Since 2004, Reading Transport and Reading Borough Council have made a significant investment in upgrading the quality of Reading's main urban bus routes. In late 2007, Reading Buses placed an order with Scania for 14 new ethanol fuelled double decker buses to replace the existing fleet of biodiesel powered vehicles operating premier route 17. At the time the order was placed, this was the largest order for ethanol fuelled buses in the UK. These buses started work on 26 May 2008. Since then, a large proportion of the Reading Buses fleet has been upgraded to Hybrid or Natural Gas power across a number of large orders.

==Cycling==
The OYBike bicycle sharing system operated in Reading, with approximately 15 bicycles with docking stations at Reading station, Holiday Inn (Basingstoke Road) and Green Park.

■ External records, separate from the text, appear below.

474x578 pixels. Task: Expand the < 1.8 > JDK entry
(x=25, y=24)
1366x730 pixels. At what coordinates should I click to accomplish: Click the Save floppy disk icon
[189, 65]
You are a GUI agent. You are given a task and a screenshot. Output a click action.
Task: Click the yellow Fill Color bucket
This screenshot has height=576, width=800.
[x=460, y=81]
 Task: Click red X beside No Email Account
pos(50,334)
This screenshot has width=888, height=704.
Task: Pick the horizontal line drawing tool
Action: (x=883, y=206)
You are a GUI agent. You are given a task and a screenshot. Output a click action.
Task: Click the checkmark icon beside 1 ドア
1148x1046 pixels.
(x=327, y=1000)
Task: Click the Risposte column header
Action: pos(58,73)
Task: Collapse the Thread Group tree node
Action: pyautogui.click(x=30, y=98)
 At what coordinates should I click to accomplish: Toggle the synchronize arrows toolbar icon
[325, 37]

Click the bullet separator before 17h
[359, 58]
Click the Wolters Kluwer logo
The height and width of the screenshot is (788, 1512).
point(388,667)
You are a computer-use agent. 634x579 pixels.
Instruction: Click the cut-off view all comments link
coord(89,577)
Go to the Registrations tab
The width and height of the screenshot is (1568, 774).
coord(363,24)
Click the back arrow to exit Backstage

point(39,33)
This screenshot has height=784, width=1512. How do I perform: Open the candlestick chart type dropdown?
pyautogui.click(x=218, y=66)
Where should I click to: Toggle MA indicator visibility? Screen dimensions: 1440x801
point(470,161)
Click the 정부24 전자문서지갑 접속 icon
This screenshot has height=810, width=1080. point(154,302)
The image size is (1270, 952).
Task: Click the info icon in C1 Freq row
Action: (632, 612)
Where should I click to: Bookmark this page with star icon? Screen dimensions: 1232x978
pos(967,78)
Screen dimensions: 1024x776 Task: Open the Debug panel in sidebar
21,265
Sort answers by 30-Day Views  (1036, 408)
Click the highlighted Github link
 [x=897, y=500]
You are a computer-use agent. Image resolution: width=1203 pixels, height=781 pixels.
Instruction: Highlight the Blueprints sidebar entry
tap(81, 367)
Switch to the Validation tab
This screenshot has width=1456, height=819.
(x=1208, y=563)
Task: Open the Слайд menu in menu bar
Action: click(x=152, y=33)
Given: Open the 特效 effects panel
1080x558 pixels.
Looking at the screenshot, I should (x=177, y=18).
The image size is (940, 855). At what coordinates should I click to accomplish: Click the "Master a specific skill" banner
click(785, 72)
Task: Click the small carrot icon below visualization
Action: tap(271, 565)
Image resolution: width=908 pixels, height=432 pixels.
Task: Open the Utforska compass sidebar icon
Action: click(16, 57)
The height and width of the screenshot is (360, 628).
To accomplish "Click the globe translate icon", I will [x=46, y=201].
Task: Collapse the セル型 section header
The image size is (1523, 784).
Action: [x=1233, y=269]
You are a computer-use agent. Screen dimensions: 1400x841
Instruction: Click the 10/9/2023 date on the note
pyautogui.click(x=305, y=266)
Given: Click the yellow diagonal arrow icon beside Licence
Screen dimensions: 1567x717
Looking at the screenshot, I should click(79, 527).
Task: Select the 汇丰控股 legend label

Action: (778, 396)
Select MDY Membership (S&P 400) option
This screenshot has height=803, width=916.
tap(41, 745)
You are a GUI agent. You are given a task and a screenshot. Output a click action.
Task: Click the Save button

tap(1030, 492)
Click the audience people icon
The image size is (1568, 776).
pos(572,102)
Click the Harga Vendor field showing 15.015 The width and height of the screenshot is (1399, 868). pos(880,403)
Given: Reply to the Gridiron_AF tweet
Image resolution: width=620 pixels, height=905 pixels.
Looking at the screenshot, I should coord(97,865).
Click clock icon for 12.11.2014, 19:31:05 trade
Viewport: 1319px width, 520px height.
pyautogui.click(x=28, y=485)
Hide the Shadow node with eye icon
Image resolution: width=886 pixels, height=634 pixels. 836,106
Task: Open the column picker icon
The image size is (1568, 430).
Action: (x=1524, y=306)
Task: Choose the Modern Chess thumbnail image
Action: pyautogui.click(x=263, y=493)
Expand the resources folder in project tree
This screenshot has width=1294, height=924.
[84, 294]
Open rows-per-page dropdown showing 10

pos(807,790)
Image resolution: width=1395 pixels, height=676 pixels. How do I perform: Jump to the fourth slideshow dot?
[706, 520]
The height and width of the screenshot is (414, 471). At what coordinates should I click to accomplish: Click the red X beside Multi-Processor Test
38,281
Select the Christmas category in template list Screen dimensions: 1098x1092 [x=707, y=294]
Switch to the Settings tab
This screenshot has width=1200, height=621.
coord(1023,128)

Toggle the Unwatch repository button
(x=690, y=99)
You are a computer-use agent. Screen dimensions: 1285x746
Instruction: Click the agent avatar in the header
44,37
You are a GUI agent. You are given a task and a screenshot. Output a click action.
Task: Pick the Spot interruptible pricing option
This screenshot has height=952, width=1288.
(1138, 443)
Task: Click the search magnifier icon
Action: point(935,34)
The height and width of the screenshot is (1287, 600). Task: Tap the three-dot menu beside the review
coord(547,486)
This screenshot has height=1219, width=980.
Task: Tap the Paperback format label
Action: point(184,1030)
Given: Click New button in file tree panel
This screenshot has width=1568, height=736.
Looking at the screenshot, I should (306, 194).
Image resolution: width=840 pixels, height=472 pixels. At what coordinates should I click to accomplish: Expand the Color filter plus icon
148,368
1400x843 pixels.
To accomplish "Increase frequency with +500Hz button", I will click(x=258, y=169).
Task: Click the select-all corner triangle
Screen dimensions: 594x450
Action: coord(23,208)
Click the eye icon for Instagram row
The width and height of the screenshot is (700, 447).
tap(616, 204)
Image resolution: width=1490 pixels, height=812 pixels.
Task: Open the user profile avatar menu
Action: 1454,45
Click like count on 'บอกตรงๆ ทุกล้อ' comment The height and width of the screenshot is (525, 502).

In March 2011 Reading Borough Council approved a larger scheme similar to the London Cycle Hire Scheme, with 1,000 bicycles available at up to 150 docking stations across Reading. The scheme, ReadyBike, began in 2014 but closed on 31 March 2019. After an initial government funding subsidy ended it was being subsidised by Reading Borough Council by £10,000 per month.

Several major cycle routes in Sustrans' National Cycle Network cross at Reading. These include National Cycle Route 4 between London and Fishguard, National Cycle Route 5 from Oxford and Birmingham, and National Cycle Route 23 from Basingstoke and Southampton.